* [Records]
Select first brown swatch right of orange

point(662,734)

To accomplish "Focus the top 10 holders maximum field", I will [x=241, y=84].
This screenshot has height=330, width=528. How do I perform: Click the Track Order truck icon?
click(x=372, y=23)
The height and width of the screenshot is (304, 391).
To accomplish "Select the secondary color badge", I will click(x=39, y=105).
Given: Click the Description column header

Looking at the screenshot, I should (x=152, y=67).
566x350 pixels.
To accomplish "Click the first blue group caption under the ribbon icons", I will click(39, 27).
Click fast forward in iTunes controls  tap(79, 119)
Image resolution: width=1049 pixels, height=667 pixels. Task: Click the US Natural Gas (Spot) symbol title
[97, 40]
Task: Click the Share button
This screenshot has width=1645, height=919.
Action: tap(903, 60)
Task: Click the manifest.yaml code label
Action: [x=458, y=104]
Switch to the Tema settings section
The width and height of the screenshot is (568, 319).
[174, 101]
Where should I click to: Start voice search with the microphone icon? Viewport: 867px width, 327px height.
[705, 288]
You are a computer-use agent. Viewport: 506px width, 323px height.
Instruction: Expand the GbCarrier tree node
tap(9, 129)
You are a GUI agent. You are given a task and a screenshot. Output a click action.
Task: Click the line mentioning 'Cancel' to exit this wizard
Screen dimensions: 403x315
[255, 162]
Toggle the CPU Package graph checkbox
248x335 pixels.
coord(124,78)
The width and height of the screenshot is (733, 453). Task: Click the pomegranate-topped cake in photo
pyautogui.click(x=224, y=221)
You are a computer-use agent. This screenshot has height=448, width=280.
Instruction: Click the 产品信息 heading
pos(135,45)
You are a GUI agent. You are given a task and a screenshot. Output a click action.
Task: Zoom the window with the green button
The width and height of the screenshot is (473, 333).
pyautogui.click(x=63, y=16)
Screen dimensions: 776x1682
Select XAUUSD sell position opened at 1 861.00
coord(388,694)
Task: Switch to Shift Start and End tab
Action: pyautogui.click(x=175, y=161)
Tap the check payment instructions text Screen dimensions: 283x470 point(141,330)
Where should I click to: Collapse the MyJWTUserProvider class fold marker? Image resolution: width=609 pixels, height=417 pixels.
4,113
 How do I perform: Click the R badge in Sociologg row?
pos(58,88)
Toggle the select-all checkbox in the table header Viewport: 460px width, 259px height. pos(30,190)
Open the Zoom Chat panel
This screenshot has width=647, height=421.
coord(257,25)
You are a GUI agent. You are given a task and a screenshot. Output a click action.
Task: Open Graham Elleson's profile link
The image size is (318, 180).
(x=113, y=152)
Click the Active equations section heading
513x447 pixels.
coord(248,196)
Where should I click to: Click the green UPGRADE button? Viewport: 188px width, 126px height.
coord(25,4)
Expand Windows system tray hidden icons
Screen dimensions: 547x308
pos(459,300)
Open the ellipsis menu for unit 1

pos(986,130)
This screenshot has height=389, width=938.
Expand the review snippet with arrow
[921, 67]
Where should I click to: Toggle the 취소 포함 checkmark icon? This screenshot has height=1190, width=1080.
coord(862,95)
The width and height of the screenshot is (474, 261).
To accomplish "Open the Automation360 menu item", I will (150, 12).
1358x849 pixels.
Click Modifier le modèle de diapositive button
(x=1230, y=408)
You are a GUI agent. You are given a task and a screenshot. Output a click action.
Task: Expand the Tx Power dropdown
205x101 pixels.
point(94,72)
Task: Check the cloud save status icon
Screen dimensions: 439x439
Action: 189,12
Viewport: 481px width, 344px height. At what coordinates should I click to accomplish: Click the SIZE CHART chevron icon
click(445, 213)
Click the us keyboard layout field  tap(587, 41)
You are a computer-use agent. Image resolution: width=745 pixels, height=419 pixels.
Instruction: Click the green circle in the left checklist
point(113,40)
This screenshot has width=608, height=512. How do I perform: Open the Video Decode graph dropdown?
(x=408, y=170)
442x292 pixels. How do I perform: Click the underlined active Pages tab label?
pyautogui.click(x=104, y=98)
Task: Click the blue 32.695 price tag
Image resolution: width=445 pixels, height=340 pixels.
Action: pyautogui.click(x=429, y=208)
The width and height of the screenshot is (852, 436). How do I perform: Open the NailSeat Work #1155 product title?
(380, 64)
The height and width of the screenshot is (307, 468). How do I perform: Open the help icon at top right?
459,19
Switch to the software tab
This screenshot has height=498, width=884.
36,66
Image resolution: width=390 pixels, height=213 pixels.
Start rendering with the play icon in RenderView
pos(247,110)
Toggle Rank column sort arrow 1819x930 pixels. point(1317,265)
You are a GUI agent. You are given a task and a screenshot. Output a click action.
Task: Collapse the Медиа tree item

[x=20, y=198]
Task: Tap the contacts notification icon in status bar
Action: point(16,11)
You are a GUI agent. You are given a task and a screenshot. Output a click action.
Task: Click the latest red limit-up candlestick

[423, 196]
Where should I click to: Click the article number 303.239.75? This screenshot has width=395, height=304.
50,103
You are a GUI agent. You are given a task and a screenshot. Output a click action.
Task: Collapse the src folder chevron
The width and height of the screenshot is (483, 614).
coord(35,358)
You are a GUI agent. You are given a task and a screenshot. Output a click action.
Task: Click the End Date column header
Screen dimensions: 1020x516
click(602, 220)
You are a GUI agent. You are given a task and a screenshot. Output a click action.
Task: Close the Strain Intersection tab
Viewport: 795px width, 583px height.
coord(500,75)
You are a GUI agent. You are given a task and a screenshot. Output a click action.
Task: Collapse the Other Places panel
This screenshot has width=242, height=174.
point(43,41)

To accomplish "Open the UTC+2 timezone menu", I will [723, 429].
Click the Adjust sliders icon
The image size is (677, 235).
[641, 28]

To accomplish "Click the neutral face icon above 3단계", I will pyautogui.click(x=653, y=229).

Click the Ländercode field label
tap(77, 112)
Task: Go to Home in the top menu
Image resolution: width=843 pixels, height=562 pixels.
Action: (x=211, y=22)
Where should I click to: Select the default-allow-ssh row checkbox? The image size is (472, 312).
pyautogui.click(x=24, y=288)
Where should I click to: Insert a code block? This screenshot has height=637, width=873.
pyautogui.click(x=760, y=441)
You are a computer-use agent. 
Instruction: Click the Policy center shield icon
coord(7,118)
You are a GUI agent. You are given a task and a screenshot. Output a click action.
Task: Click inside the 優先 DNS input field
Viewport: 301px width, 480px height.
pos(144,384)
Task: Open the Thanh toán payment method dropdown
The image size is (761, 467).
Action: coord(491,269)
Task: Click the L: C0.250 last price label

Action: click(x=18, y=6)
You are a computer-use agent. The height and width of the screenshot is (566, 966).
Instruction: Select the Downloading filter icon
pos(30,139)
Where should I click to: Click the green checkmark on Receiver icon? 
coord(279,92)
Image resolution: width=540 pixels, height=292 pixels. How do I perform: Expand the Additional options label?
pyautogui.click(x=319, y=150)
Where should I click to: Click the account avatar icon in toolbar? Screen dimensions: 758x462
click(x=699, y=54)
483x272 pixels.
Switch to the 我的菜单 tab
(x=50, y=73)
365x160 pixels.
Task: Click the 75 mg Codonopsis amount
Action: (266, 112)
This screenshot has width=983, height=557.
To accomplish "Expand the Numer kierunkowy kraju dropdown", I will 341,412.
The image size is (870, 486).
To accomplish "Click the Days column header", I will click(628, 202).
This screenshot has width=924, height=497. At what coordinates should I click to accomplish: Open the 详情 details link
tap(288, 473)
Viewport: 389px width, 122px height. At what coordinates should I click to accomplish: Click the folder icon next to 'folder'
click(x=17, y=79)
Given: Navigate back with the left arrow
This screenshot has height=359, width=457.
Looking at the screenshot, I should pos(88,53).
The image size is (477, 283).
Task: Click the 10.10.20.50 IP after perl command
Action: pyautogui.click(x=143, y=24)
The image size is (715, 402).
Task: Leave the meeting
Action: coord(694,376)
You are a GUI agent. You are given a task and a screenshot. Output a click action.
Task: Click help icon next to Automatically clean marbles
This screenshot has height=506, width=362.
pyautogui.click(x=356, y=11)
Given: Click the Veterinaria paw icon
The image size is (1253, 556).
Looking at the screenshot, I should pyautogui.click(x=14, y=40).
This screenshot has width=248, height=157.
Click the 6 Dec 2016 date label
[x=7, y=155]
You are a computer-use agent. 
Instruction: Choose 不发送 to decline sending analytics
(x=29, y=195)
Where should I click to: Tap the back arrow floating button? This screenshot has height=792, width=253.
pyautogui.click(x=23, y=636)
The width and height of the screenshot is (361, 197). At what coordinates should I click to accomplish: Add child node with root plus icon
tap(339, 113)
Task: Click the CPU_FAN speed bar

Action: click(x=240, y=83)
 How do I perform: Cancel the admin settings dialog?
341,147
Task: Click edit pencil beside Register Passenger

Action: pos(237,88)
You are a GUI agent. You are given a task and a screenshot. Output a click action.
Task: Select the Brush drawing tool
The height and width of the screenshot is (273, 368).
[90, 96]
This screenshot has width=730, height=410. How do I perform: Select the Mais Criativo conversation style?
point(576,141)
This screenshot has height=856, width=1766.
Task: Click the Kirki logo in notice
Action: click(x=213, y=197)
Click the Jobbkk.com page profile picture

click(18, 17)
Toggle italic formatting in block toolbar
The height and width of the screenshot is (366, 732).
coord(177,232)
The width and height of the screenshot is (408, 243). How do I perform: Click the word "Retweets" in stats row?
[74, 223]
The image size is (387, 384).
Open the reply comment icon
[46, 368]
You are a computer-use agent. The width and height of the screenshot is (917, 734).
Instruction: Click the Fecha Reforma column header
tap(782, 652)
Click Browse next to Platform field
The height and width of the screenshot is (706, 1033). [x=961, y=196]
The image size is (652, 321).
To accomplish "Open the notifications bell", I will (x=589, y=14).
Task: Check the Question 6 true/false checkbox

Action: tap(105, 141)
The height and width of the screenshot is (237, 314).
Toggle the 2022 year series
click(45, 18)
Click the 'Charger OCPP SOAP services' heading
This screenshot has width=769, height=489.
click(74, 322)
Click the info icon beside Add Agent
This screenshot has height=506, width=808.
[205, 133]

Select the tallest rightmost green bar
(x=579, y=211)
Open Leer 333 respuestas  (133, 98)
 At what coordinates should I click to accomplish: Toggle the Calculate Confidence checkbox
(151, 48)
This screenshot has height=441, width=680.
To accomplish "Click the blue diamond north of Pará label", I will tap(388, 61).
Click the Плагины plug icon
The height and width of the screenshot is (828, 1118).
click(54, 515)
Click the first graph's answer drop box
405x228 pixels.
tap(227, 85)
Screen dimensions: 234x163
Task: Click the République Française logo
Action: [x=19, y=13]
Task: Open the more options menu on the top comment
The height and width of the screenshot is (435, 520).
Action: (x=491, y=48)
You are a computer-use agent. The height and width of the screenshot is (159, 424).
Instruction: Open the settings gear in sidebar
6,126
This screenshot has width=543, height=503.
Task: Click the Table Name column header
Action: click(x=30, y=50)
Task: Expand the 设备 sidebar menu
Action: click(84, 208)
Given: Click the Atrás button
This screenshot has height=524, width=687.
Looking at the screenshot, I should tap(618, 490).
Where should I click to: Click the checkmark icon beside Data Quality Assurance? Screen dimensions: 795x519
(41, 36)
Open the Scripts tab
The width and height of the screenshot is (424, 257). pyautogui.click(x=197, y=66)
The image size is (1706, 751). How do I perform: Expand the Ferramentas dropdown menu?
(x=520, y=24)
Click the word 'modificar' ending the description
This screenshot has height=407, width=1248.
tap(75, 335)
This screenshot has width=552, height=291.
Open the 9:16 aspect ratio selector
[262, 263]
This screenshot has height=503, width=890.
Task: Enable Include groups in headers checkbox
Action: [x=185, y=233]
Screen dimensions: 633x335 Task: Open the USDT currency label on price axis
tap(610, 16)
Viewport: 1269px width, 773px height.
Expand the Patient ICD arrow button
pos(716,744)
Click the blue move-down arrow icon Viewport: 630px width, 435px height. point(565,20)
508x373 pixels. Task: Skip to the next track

* [Problem details]
Your answer should be the lines above, from the line containing "The width and height of the screenshot is (408, 243)." up to and including the line containing "Task: Open the more", reproduced exactly and with nothing else.

* [Response to this task]
The width and height of the screenshot is (408, 243). How do I perform: Click the word "Retweets" in stats row?
[74, 223]
The image size is (387, 384).
Open the reply comment icon
[46, 368]
You are a computer-use agent. The width and height of the screenshot is (917, 734).
Instruction: Click the Fecha Reforma column header
tap(782, 652)
Click Browse next to Platform field
The height and width of the screenshot is (706, 1033). [x=961, y=196]
The image size is (652, 321).
To accomplish "Open the notifications bell", I will (x=589, y=14).
Task: Check the Question 6 true/false checkbox

Action: tap(105, 141)
The height and width of the screenshot is (237, 314).
Toggle the 2022 year series
click(45, 18)
Click the 'Charger OCPP SOAP services' heading
This screenshot has width=769, height=489.
click(74, 322)
Click the info icon beside Add Agent
This screenshot has height=506, width=808.
[205, 133]

Select the tallest rightmost green bar
(x=579, y=211)
Open Leer 333 respuestas  (133, 98)
 At what coordinates should I click to accomplish: Toggle the Calculate Confidence checkbox
(151, 48)
This screenshot has height=441, width=680.
To accomplish "Click the blue diamond north of Pará label", I will tap(388, 61).
Click the Плагины plug icon
The height and width of the screenshot is (828, 1118).
click(54, 515)
Click the first graph's answer drop box
405x228 pixels.
tap(227, 85)
Screen dimensions: 234x163
Task: Click the République Française logo
Action: [x=19, y=13]
Task: Open the more options menu on the top comment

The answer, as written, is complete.